RECORDS SHOWN.

* * *

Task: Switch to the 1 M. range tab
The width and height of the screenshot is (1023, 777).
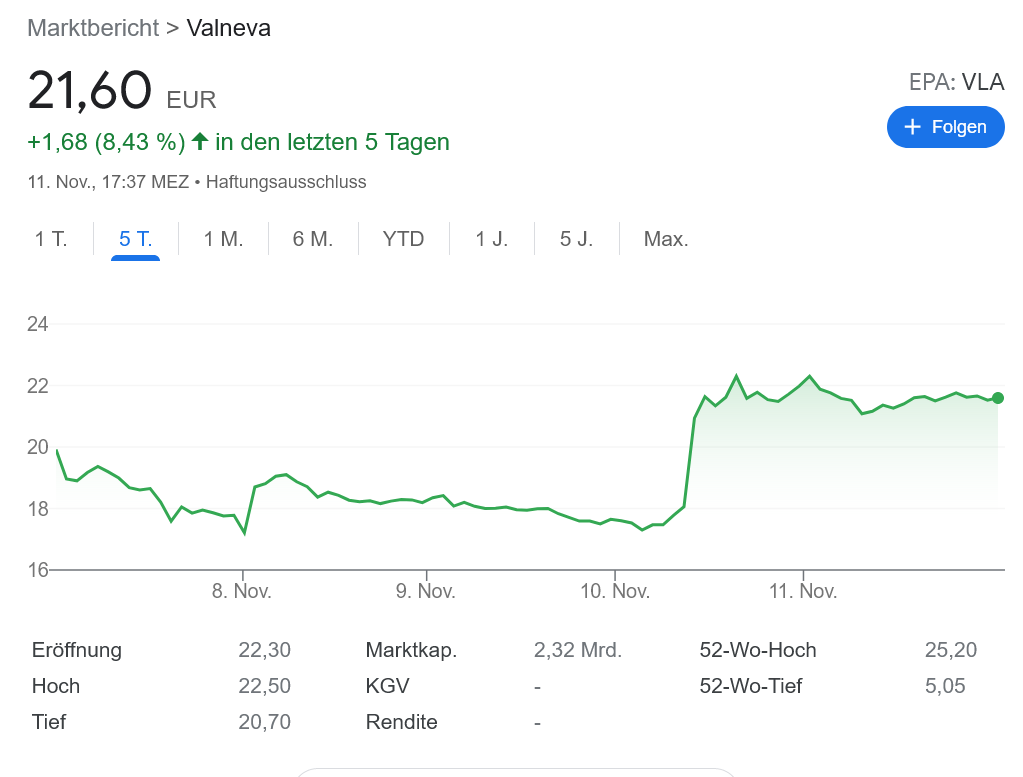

* * *

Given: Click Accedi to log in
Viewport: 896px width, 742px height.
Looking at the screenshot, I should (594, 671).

* * *

PROBLEM TO WORK ON.
Using the data above, extract exactly the lines from the one that holds "Task: Switch to the 1 M. range tab" to the one that holds "The width and", both ends included, and no others.

TASK RESULT.
Task: Switch to the 1 M. range tab
The width and height of the screenshot is (1023, 777).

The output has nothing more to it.